THE PROBLEM: Reproduce only what runs from the line containing "Instruction: Click the" to the line containing "Where should I" in the records below, inclusive. Keep it exact, and keep the pictures out.
**** DATA RECORDS ****
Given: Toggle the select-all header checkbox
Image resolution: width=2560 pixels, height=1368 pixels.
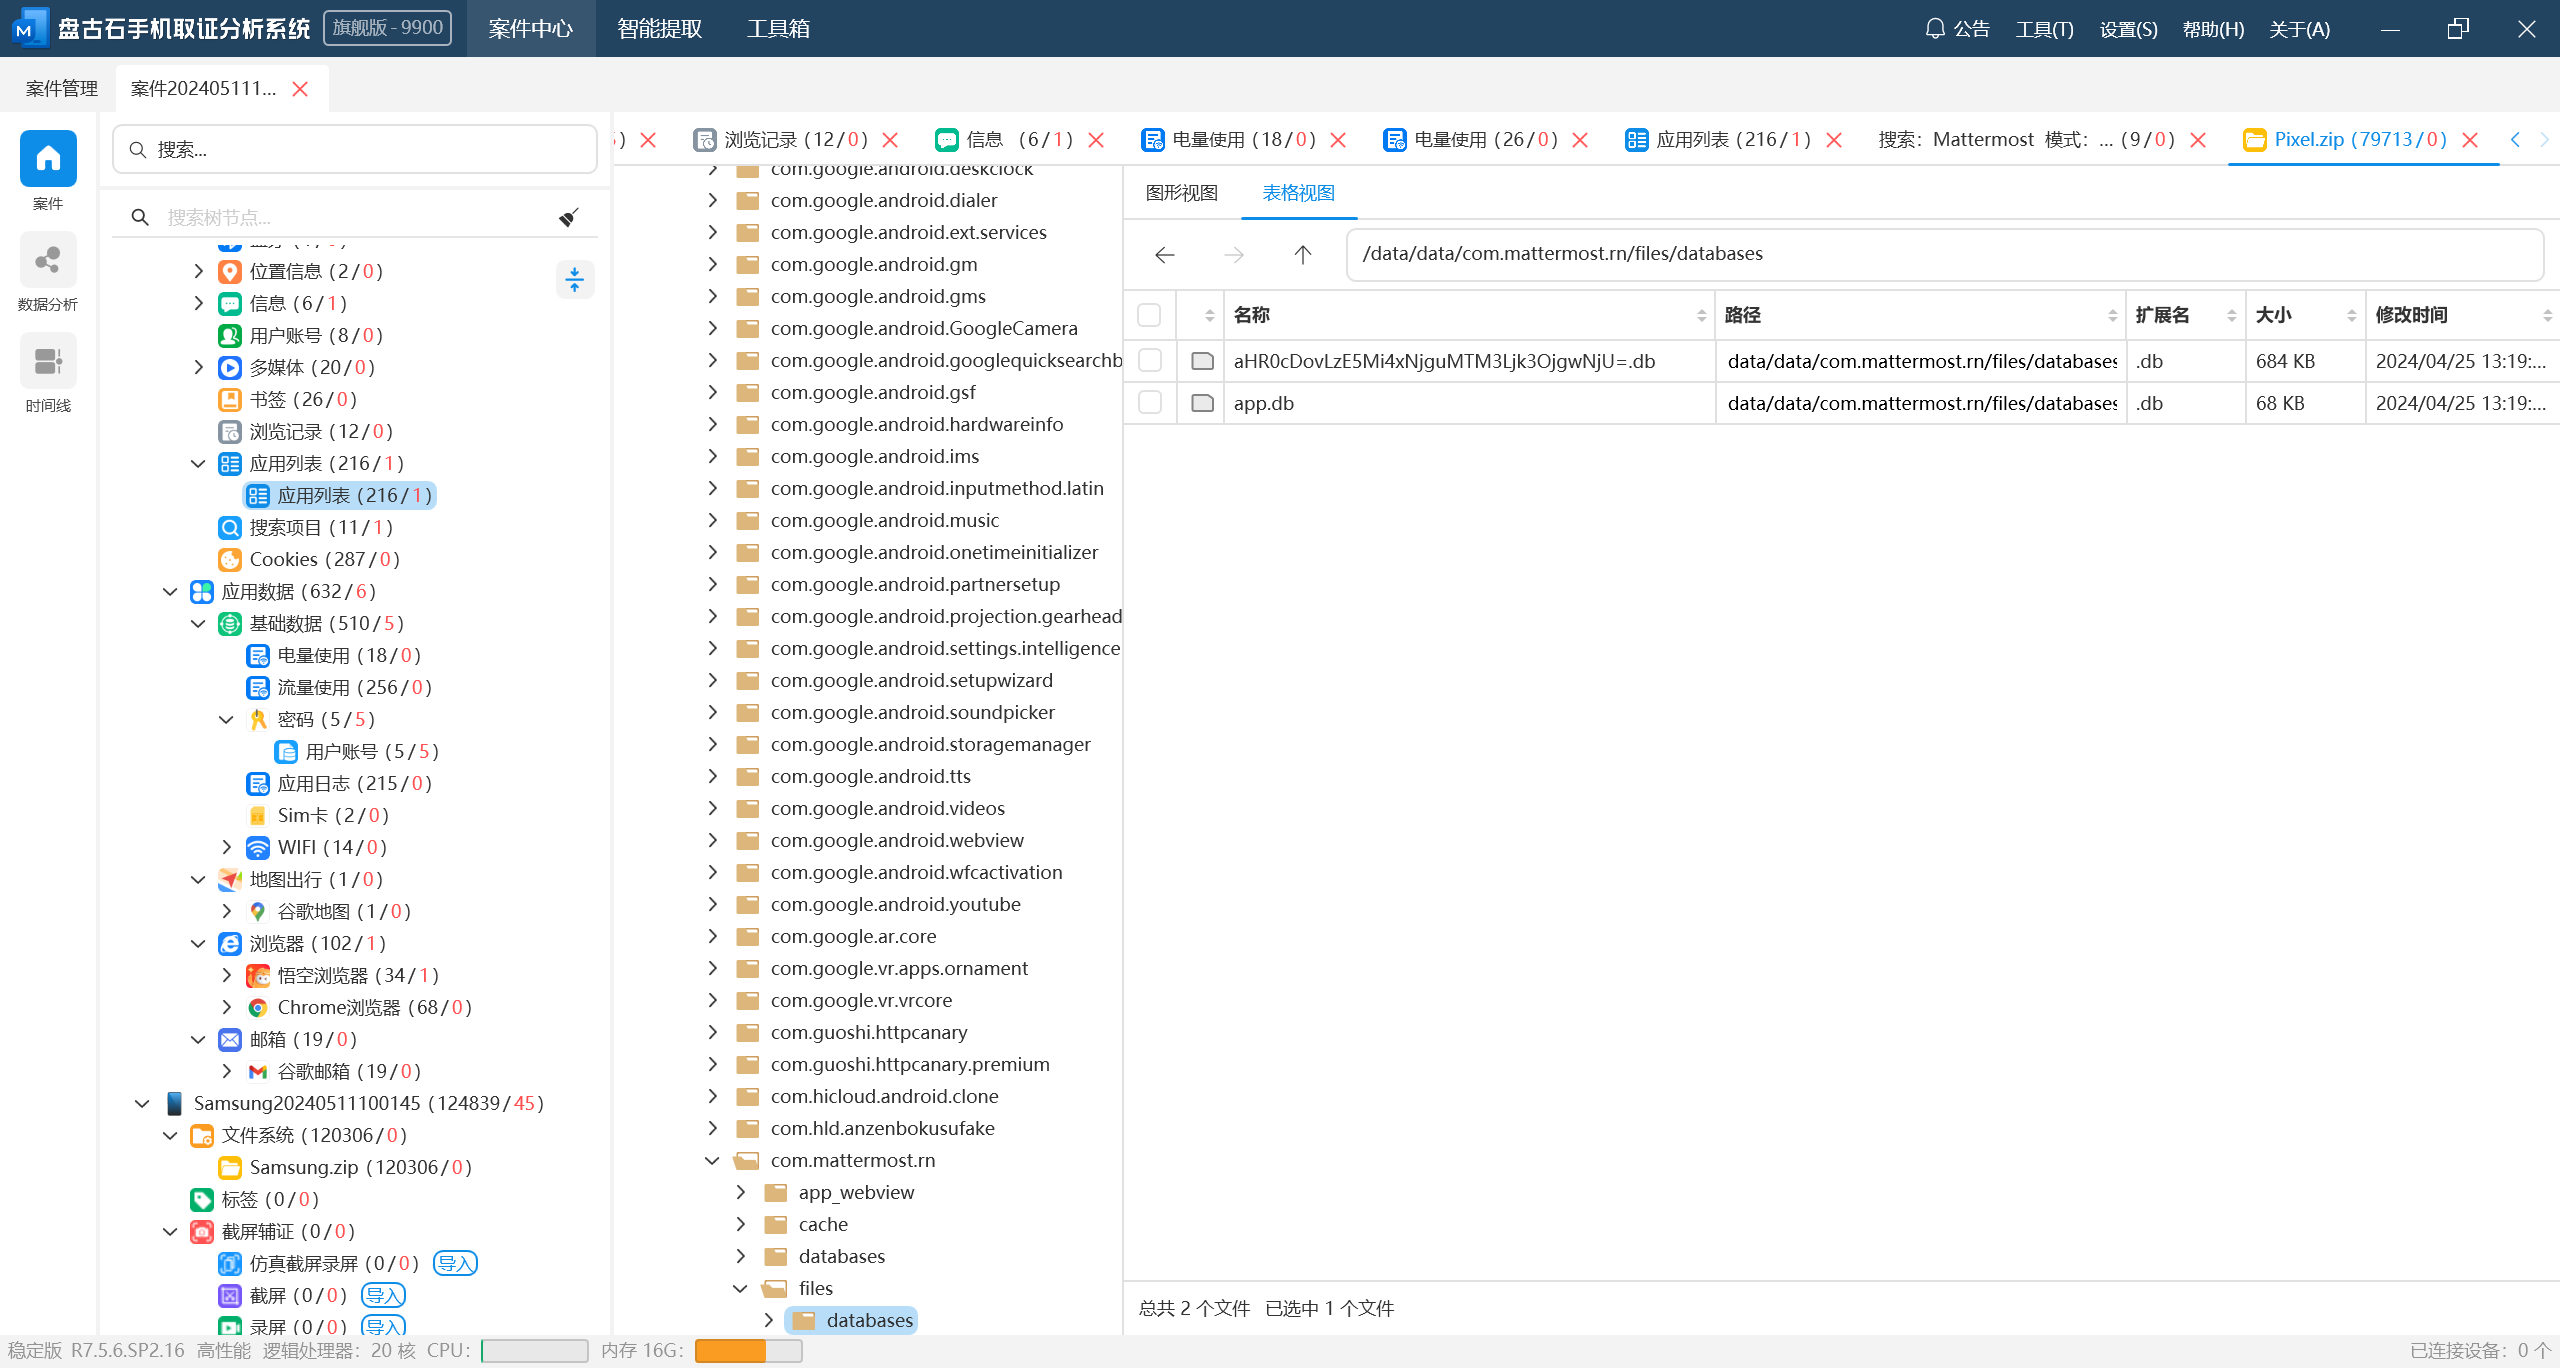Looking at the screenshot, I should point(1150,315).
****
**** DATA RECORDS ****
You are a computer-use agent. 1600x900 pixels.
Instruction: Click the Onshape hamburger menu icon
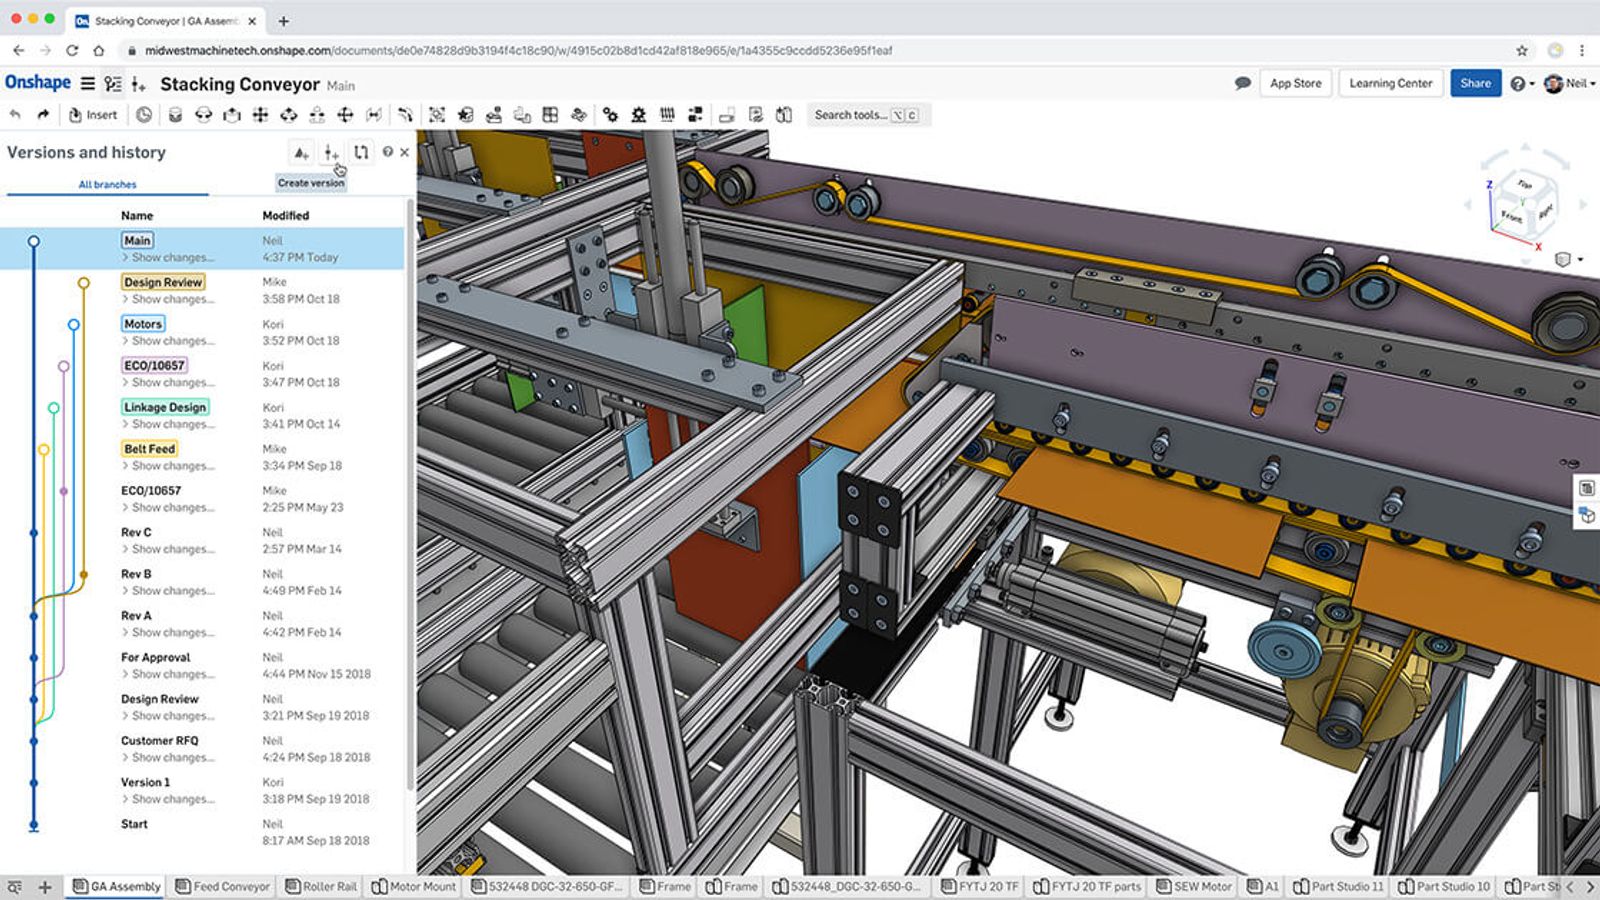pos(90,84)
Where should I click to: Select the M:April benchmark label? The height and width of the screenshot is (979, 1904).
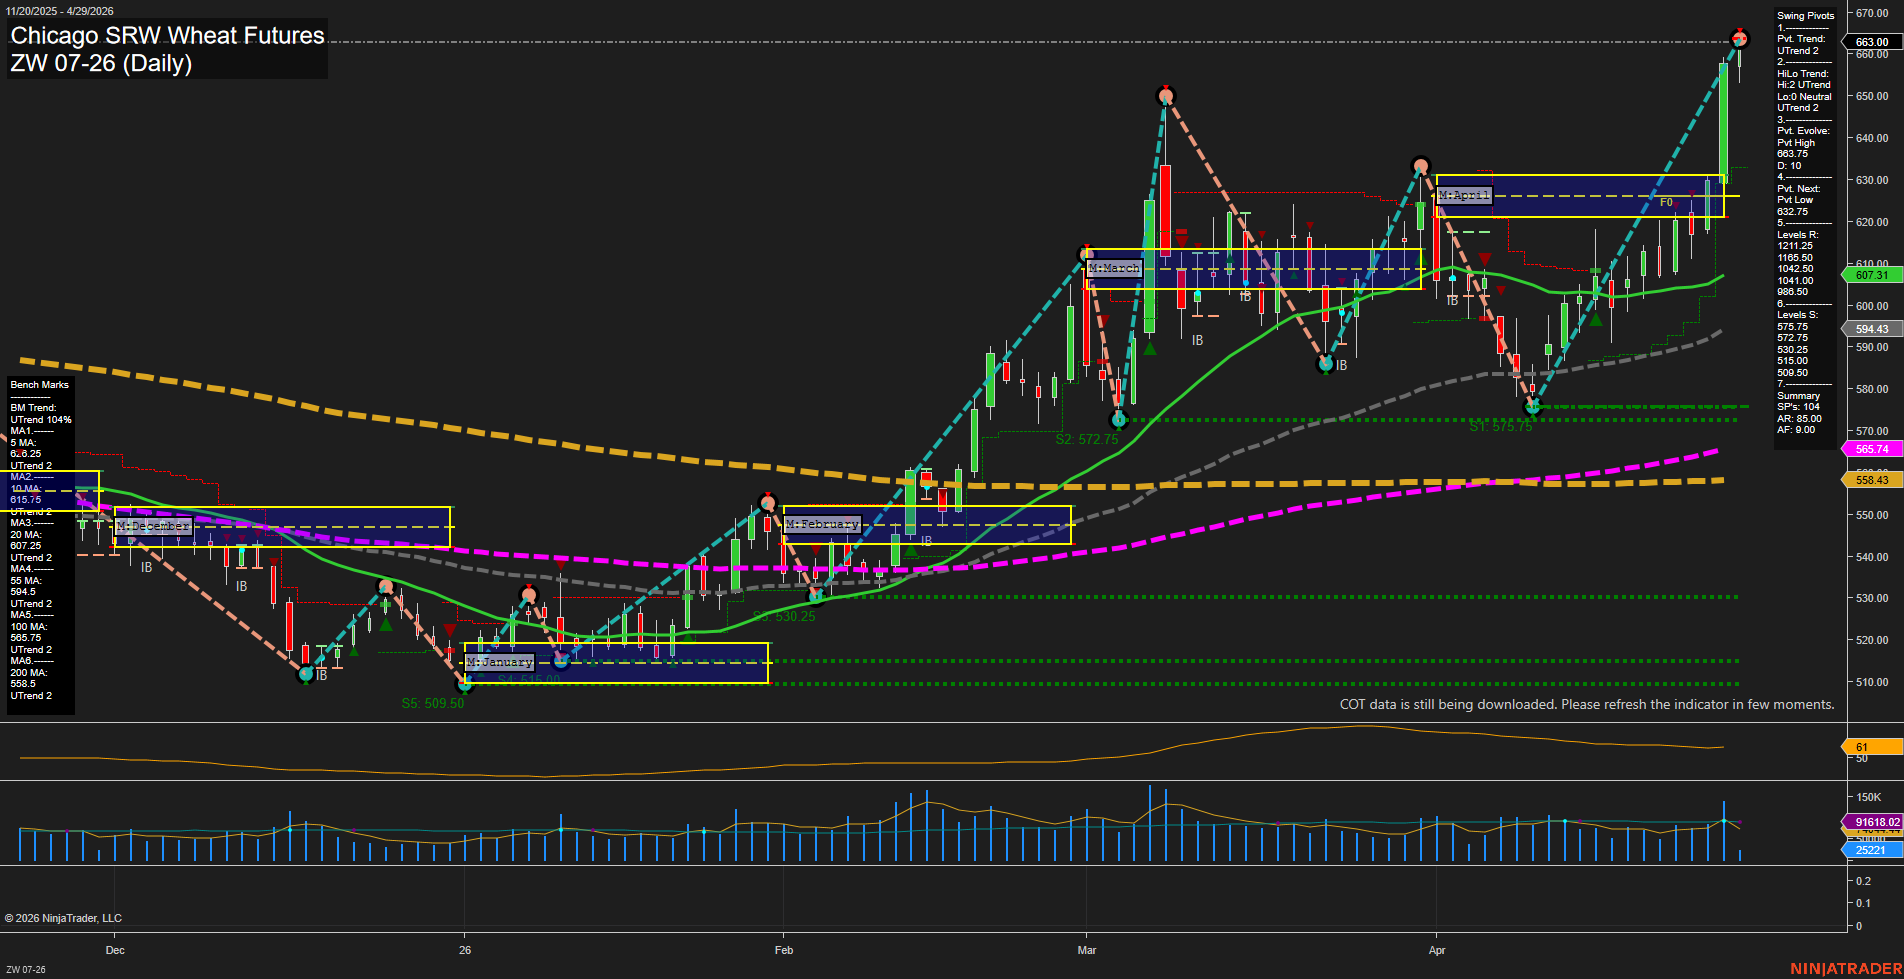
****
WRITTEN SOLUTION:
Instruction: Click the Onshape hamburger menu icon
pos(90,84)
Where should I click to: Select the M:April benchmark label? The height and width of the screenshot is (979, 1904).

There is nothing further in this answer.